--- WHAT THE TASK ASKS ---
Rewrite everything from "Task: Play the video Secuencia 3 Palmeras" down to "Action: [601, 890]", swapping "Play" for "Start" and leaving all else unchanged.

--- SUPPLIED ENTRIES ---
--- Begin ---

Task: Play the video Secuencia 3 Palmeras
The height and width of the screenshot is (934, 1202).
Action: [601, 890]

--- End ---
--- Begin ---

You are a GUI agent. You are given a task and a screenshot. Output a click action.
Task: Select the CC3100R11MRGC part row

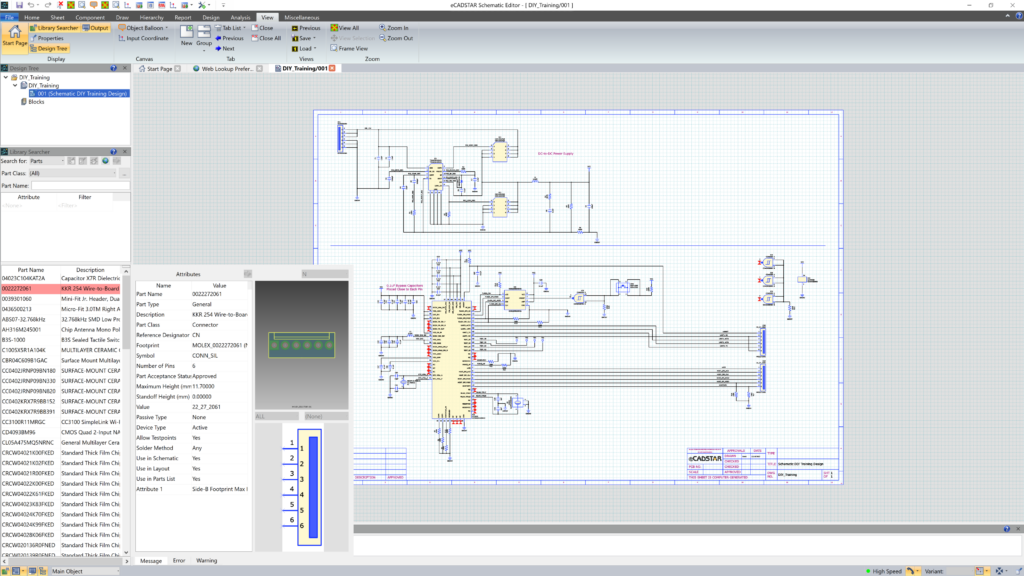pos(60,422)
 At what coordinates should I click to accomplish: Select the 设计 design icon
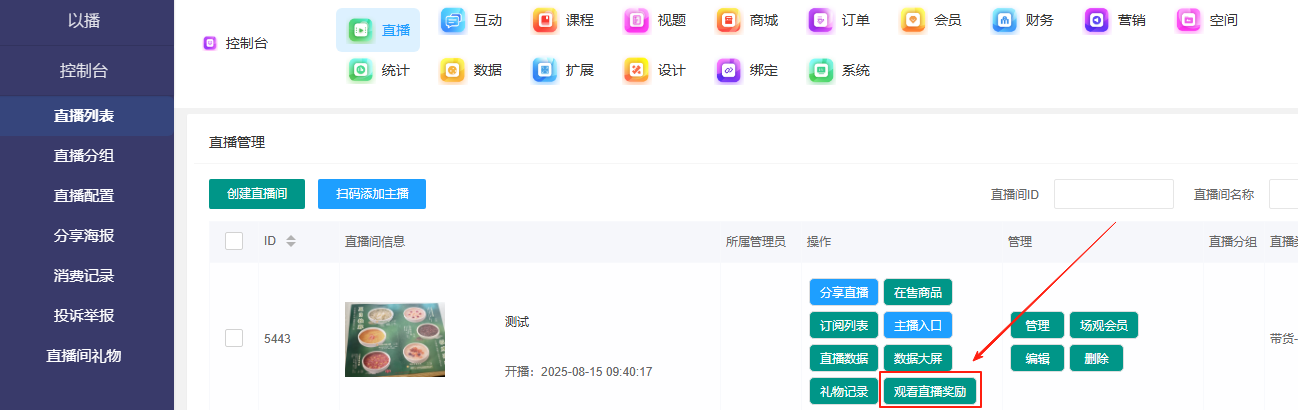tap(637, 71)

--- End ---

--- RESULT ---
Task: Start the video Secuencia 3 Palmeras
The height and width of the screenshot is (934, 1202).
Action: [601, 890]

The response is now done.